The Columbus Dispatch

New radiation detectors offer peace of mind

- By Kimball Perry

Members of the bomb squad from the Franklin County sheriff’s office hope their new radiation detectors, small enough to hook onto a belt, never have anything dangerous to detect.

“This is one of those things you spend the money on hoping it will never be used,”

Maj. Carl Hickey said.

“People won’t even know it’s around, but it will help keep them protected,” he said of the 24 new radiation detectors, costing a total of $66,000.

Radiation is all around us, most of it easily blocked by our skin. But in high concentrat­ions,

it can sicken or kill. That means law enforcemen­t officers and other first responders need to know when radiation is present, at what levels and the danger it poses.

“In the wrong hands, in the wrong concentrat­ions, bad people can do bad things with” radioactiv­e materials, Hickey said.

The radiation detectors that the sheriff’s office is replacing

are old, bulky and unpopular.

“They don’t really work now,” Hickey said. “The technology has increased so much. What we have now isn’t even worth getting out of the box.”

The new detectors are pager-size and can be hooked onto a user’s belt. That belies the heightened level of sophistica­tion of the devices. They can detect

not only the levels of radiation but also the likely source of it, such as from medical or industrial applicatio­ns. They can detect radiation levels from people undergoing medical treatment or from briefcase nuclear bombs.

That’s important for first responders such as the sheriff’s bomb squad and the Columbus Division of Fire, which use the devices at truck and train crashes and at events that attract large crowds, such as college football games and Red, White & Boom.

While it’s unlikely the detectors will ever detect a nuclear device, they do come across potentiall­y dangerous radiation used in industries involving recycling, scrap metal, pharmaceut­icals and well-drilling.

“We use them to kind of eliminate things,” Columbus Firefighte­r Eric Norman said of the detectors. “We can use these to rule out different types of radiation.”

Norman and fellow members of the fire department’s hazardous materials squad rely on the detectors most often in truck or train crashes.

“They’re transporti­ng stuff across the country all the time,” Norman said. “If we have an unknown cargo and we don’t know what’s in it and we can’t get to the paperwork, this would be something that we would possibly use to check to see what was in that truck.”

Medicine is among the most common sources of elevated radiation, and detectors are set off by people who recently have undergone radiation treatment or by medical waste.
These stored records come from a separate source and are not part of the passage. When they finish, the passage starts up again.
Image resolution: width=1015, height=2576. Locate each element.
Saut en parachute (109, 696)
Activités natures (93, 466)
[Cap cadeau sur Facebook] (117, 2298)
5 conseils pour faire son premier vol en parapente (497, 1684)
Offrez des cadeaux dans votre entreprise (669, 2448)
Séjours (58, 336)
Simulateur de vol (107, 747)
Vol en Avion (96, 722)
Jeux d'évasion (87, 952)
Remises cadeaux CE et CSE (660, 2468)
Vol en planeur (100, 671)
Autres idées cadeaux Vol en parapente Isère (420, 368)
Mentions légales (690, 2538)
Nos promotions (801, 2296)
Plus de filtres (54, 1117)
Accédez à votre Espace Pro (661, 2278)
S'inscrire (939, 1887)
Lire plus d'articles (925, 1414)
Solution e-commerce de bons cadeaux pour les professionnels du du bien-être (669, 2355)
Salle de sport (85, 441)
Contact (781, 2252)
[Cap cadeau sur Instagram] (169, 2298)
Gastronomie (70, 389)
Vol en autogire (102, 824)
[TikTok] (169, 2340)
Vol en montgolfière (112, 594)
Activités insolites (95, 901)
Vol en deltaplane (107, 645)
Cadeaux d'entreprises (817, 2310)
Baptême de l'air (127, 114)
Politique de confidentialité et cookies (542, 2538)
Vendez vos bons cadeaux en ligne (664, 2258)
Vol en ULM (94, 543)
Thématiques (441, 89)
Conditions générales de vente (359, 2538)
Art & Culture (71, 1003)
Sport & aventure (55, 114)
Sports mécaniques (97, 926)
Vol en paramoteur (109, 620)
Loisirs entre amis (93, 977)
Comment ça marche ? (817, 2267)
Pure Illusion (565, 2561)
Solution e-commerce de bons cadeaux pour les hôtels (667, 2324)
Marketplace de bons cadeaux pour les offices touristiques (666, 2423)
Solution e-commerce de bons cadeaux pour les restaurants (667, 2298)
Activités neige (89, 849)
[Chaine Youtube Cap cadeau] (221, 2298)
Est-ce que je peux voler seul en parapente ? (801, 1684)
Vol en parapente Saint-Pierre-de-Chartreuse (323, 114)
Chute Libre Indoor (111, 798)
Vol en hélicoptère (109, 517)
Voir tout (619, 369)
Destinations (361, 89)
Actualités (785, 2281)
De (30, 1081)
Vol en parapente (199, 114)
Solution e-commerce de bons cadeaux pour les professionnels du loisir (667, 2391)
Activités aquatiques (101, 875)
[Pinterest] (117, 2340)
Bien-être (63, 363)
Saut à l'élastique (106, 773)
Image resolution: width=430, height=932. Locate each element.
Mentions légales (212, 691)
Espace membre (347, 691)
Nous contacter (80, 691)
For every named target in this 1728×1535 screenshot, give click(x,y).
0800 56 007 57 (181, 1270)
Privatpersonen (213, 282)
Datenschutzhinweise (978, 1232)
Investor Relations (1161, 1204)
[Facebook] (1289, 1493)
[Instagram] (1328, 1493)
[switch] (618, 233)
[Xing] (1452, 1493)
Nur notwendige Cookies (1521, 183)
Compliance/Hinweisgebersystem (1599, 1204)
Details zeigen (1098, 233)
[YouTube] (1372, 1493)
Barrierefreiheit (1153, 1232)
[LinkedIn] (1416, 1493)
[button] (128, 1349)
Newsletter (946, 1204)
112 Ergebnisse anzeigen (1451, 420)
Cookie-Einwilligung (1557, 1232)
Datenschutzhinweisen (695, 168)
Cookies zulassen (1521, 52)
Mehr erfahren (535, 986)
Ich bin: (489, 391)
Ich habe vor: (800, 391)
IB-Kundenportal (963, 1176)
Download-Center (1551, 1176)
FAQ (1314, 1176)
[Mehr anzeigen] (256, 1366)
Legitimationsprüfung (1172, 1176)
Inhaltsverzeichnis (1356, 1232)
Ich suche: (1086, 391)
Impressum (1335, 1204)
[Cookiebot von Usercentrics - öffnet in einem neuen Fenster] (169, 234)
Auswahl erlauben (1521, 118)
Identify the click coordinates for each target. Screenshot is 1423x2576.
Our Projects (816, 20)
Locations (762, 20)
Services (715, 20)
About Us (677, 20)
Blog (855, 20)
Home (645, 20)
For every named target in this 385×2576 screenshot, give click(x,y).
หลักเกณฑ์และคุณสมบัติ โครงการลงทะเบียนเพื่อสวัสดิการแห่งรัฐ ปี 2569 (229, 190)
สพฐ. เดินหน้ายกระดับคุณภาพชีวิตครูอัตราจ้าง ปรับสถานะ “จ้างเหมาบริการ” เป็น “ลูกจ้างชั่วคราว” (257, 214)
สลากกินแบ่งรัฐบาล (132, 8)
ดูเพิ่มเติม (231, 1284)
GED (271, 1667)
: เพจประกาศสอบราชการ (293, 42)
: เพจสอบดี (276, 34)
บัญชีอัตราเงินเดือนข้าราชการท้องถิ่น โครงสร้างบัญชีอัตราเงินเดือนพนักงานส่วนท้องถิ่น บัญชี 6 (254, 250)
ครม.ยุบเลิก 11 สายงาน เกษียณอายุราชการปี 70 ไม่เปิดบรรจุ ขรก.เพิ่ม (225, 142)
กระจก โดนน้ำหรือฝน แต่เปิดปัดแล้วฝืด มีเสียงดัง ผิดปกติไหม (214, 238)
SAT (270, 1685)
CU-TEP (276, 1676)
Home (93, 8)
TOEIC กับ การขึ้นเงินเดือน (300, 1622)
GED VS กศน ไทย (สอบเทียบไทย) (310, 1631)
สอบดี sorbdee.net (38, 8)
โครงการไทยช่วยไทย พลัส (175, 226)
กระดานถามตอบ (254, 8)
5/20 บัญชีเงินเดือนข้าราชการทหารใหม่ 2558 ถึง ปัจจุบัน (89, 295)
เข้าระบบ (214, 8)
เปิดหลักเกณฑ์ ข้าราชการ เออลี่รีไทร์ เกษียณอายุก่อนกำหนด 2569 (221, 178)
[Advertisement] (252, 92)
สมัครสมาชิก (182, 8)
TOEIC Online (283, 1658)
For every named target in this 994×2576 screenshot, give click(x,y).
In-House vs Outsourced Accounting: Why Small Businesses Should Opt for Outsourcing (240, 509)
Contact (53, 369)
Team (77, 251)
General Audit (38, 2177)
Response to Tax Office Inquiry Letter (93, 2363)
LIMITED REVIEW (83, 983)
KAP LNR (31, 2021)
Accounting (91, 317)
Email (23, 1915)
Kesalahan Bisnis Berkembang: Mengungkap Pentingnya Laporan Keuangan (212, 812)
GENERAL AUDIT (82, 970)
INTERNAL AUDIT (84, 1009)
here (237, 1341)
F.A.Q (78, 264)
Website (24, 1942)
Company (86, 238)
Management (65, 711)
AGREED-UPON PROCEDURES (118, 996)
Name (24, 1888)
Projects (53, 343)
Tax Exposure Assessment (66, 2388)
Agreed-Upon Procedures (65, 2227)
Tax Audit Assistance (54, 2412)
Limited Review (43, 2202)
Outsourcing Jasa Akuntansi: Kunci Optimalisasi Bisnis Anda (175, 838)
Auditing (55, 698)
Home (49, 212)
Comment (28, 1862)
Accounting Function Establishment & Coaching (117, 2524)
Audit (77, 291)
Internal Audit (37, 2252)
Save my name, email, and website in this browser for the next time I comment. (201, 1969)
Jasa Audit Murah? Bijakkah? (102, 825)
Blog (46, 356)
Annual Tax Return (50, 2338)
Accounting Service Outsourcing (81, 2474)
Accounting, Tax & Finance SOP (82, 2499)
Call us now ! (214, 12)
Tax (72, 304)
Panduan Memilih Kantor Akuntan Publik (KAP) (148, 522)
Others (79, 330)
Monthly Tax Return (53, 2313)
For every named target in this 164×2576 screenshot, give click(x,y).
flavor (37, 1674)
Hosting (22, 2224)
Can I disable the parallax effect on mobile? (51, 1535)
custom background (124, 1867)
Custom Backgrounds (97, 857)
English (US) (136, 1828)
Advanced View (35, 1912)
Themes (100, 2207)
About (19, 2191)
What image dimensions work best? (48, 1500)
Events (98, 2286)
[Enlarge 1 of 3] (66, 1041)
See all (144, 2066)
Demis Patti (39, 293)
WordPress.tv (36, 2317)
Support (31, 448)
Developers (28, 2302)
“We do get some radiation hits,” said Scott Perry, director of operations for the Solid Waste Authority of Central Ohio, operator of the landfill. “We’ve never had anything serious.”

Most of the 10 or so radiation hits per year at the landfill, Perry said, are because of “dirty adult diapers from chemo patients, cancer patients.”

SWACO is one of the few landfills in Ohio using radiation detectors.

“We want to make sure there’s nobody trying to sneak a large amount of radioactiv­e material into the landfill,” Perry said.